この辺りになると「地理」が、かなり重要になってくる。
諏訪湖。箕輪城。駿府城。高天神城。三方ヶ原。浜松城。二俣城。
それぞれの位置は巻末の地図で、ある程度覚えておく方が読むのに楽になる。
ここで、信虎が駿河に追放されてから生まれた子供である上野介信友(こうずのすけのぶとも)が現れる。
何をさせてもパッとしない、与えられたことは大抵中途半端で逃げ出してしまうし、戦に出しても鉄砲の音に怯えて進むことができない。しかし、理屈を言わせるとなかなか便が立つという、現代人のどこかにいそうな人物だ。
彼は信玄の一族の中で、唯一裏切って他国に走った者となる。
どうして、こう父親にせよ、子供にせよ、弟にせよ、恵まれないのだろうか?
もちろん全員が全員悪かったわけではないので、良しとするべきなのだろうか。
さて、韮山城の戦いでは、有名な真田喜兵衛昌幸が活躍する。
そして上杉輝虎が謙信と名を変える。
外交により、北条家と争う気はない方向だと、ある程度の見切りを付け、本格的に三河進攻に舵を取る。
同時に勝頼を後継者認定としての信玄の教育が本格的に始まる。
信玄の子供は、もう長男もおらず、坊さんになった者と、目の見えない者がいるだけでは、勝頼しか後継者はいない。
しかも、ここまで読み進める頃には、彼に対して暗愚なイメージはもうなく、むしろ 「頼もしい存在」として目に映っている。
やがて、信長による比叡山延暦寺の焼き討ちが描かれる。
その時の前段階に、真田昌幸が活躍し、高僧たちを救っていく姿もなかなか見物である。
山岡壮八の『徳川家康』では、違った形で描かれているが、それもまた小説家の自由であるところなので、知っていて読むと、また面白さが増す。
注訳がないので、はっきりとはわからないが、戦国時代の千両が一億円と考えると(
本当は 1億円から1億5000万と幅があるが 計算しにくいので) 一向一揆のためのお土産のお金三千両というのが三億円ぐらいだということがわかるとリアリティーが生まれる。
そして、後方の憂いが完全になくなり、上杉謙信の足止めをし、いよいよという時に、信玄の病気が本格化する。
もちろん、歴史にイフは存在しない。
にもかかわらず、この「山の巻」では、 ほとんど信玄は病気として描かれている。
織田信長のように気力に溢れ、徳川家康のように長生きしていたのなら、日本の歴史がどれほど変わっていたことであろうか。

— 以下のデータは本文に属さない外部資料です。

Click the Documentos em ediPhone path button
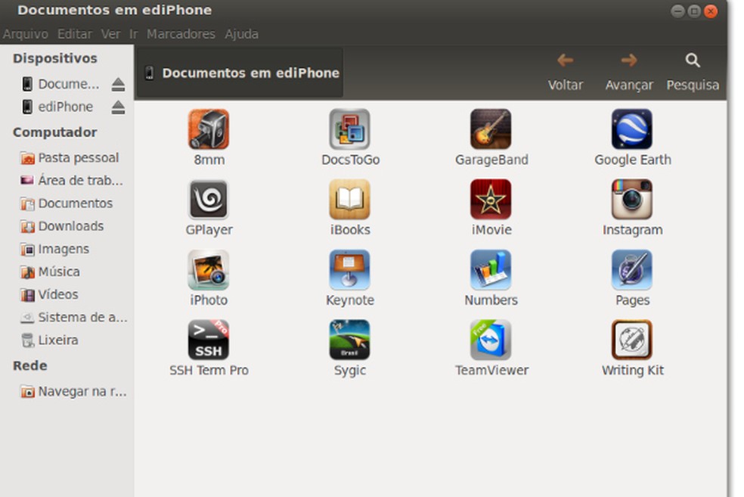This screenshot has width=744, height=497. (240, 73)
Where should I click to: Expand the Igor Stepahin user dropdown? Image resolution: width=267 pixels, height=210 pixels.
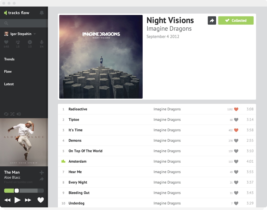point(35,34)
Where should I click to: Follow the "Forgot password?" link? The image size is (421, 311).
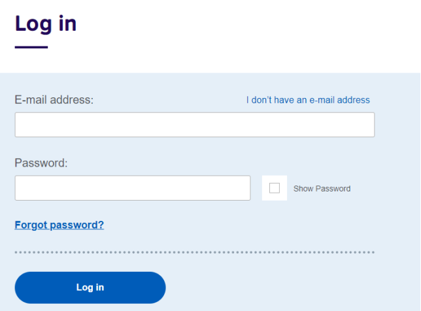[x=59, y=225]
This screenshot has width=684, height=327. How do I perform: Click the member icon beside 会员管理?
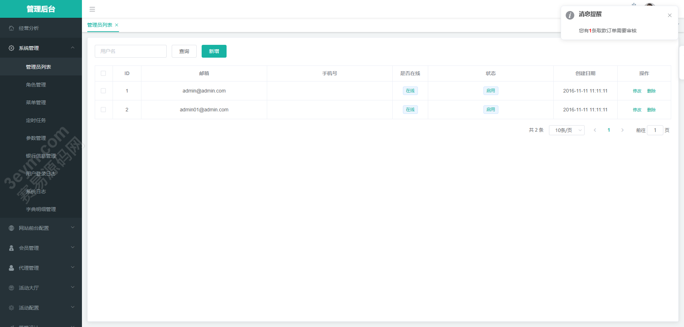(x=11, y=248)
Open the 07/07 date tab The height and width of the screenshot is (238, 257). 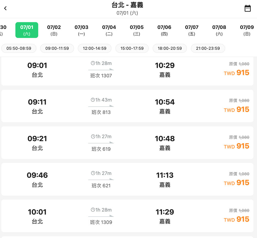click(x=192, y=30)
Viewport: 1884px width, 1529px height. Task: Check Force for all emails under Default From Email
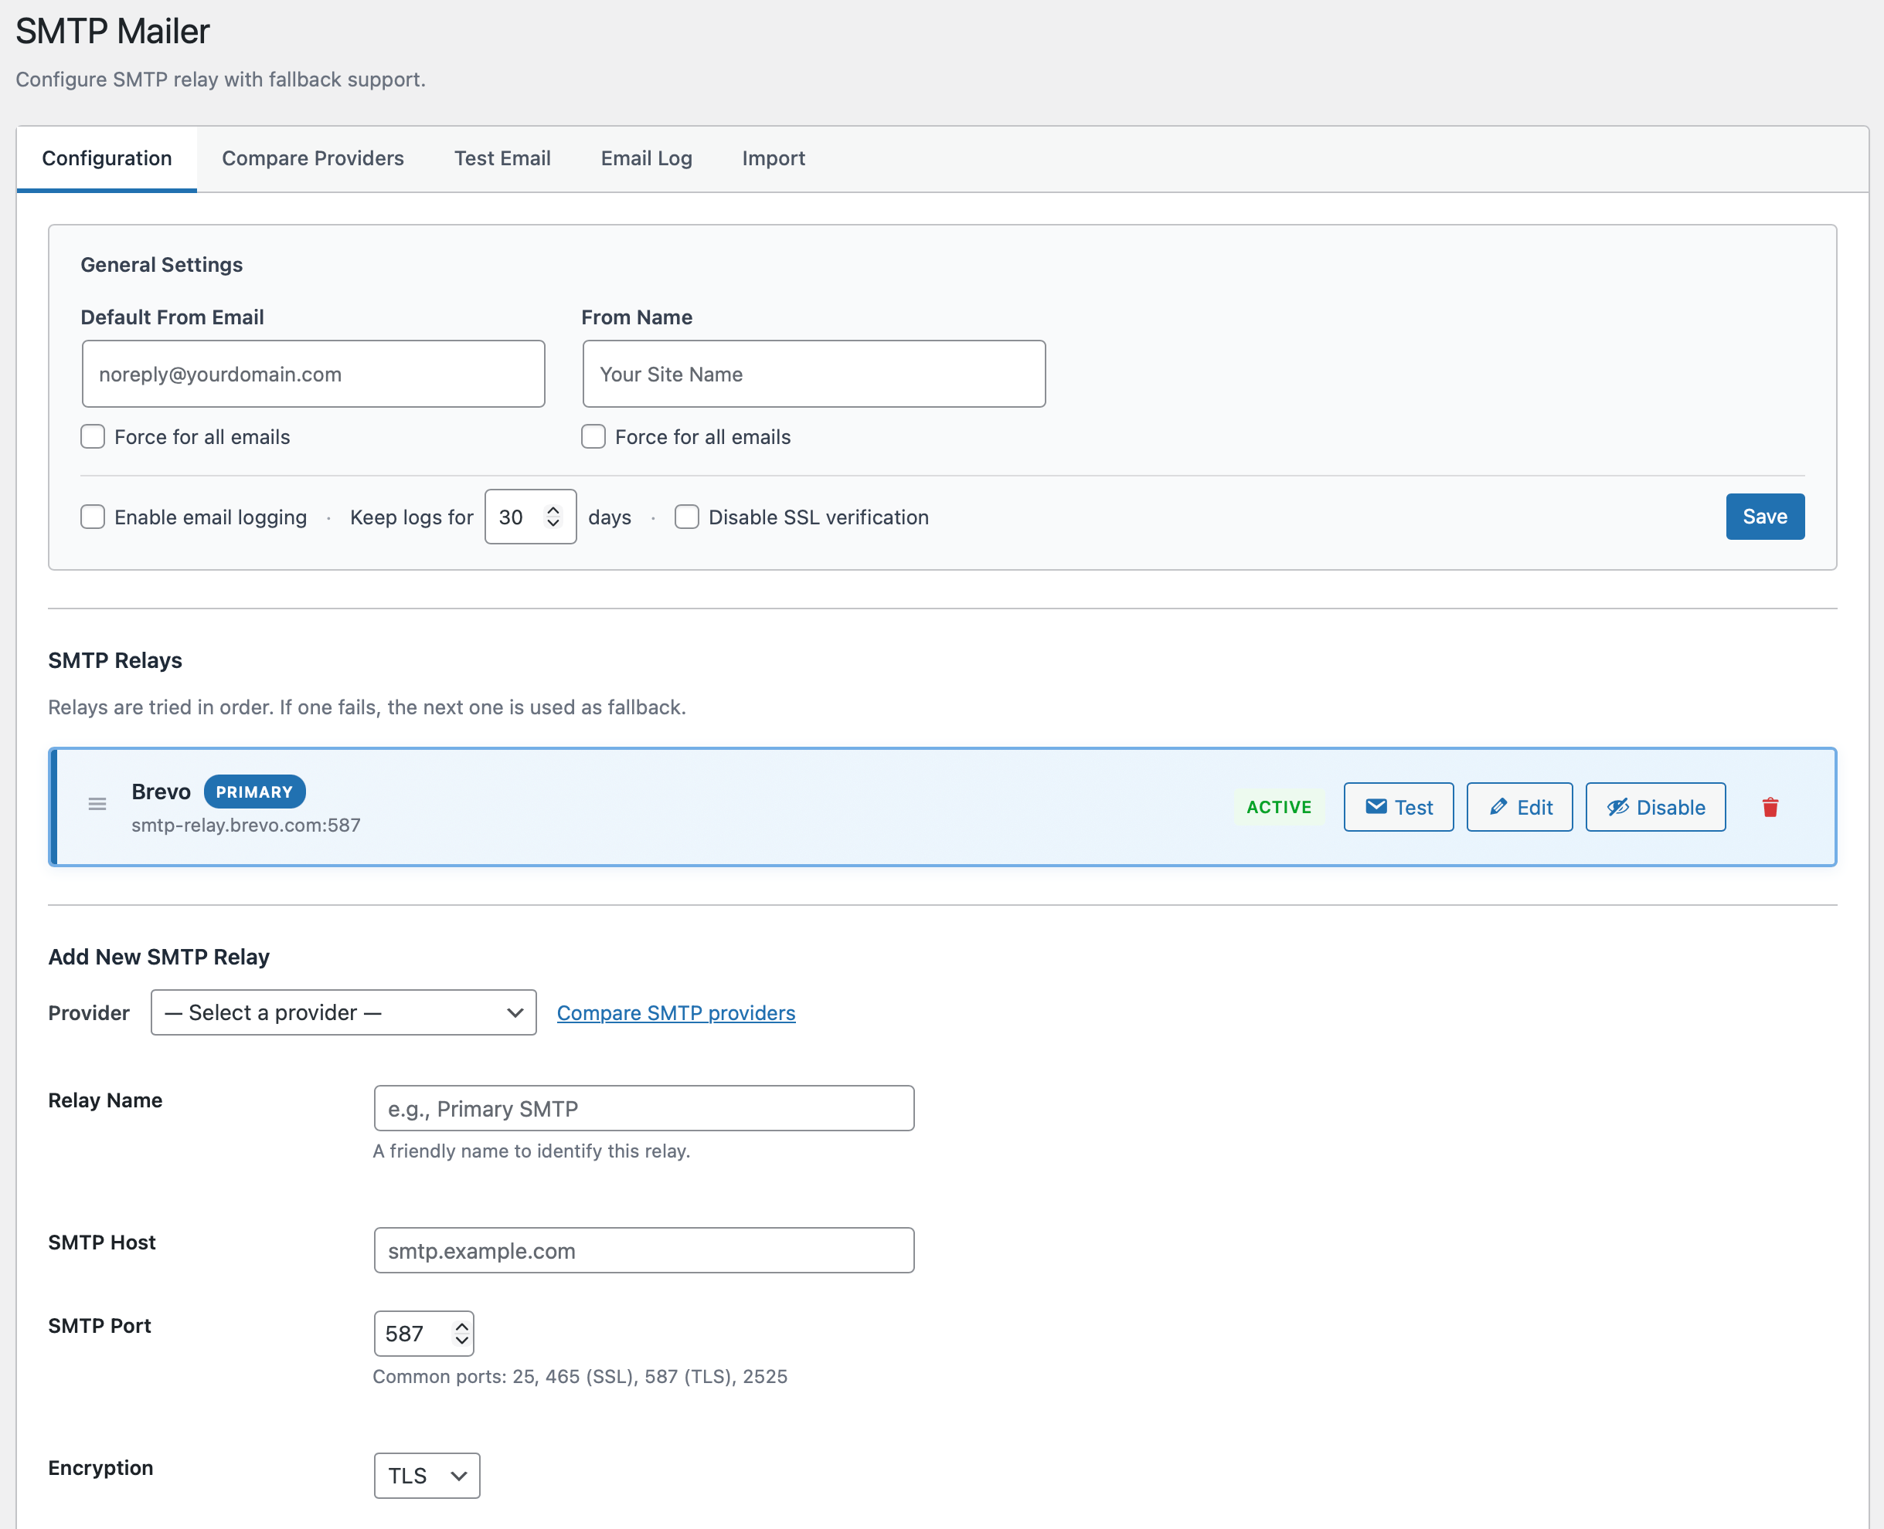click(x=93, y=436)
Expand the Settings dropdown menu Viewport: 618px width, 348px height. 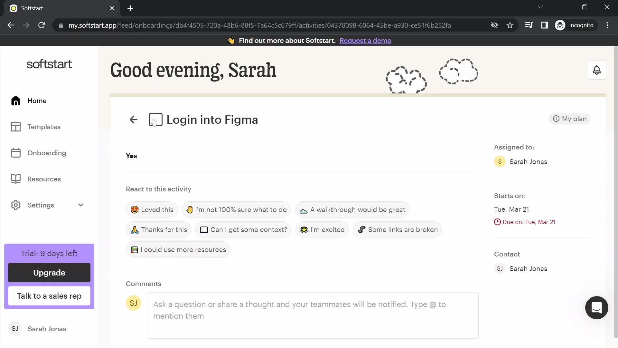80,205
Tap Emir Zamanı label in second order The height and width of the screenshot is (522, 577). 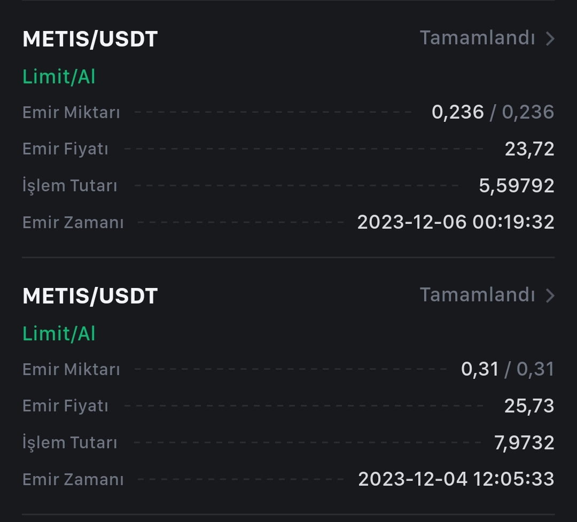[x=73, y=480]
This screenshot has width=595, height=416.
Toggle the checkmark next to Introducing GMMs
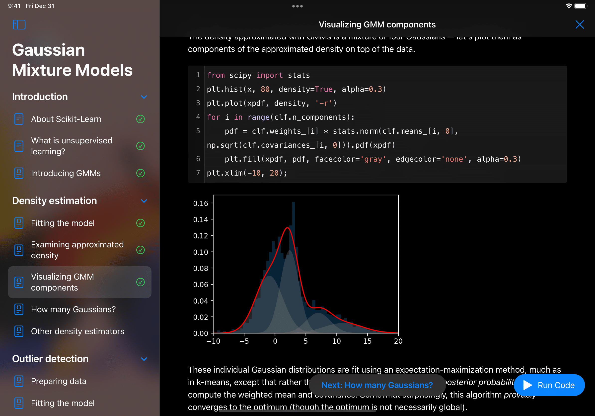coord(140,173)
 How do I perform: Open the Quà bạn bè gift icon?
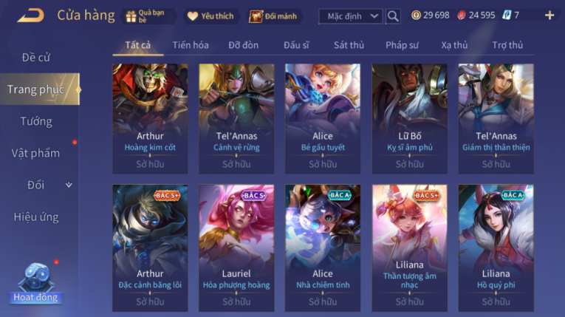coord(131,16)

「京都へ」という長年の夢は「単なる田舎大名で終わるのか?それとも天下に号令をかけるのか?」という、この一点に絞られている。
この信玄の願いは、病魔に侵され、全身全霊で今まさに采配を握りたいところを、息子に任せなければならないというところが、何とも言えない悲しみと、命への切望を感じる。
川中島で時間をかけすぎたのがいけなかったのだろうか?
義信謀反は防げなかったのだろうか?
そもそも若気の至りで、三千人の首を晒した呪いなのだろうか?
はたまた、容赦なく金山におくりこんだ者たちの怨恨が成就したのであろうか?
そのようなことを感じつつも、その正解は分からない。
そうした病床の信玄がやつれ果てた時に、はちみつ入りの栃餅を食べさせようと里美は一計を案じる。また、三女邁進という姿から、軍隊を三つに分けて進んでいく着想を生み出す。
このあたりは作者の創作であろうが、そのやり取りそのものが、お館様がどれほど愛され、どれほど大切にされているかを示している。
いよいよ西上に当たる。
この時の信玄軍編成も『甲陽軍艦』から詳しく記されている。
ここに先に覚えておくと、本書が読みやすくなる名前が挙げてあるので、記しておく。
先衆七手では、
山県昌景、内藤昌豊、小山田信茂、真田信綱、高坂虎綱、馬場信春
ニの手では、
武田勝頼、武田信豊、穴山信君、
あとは、原隼人、武田信廉、真田昌幸、秋山信友の名前をしっかり覚えておくと、全体が読みやすくなる。もちろん他にも重要な人物はいるが、あまり多くても困るので このぐらいが良いのではないかと思われる。
有名な「三方ヶ原の戦い」の前準備の際には、真田昌幸の「中間管理職的気遣い」が描かれる。この辺りの絶妙感が、ともに軍議に参加しているような錯覚に陥らせる。
唯一文中に現れた絵図、武田軍『魚鱗の陣』に対し、徳川軍『鶴翼の陣』である。
先ほど覚えて欲しいと言っていたことは ここにも通じる。
ある程度のマニアであれば、この陣形とメンバーを見ただけで、圧倒的に武田軍が有利であることがわかる。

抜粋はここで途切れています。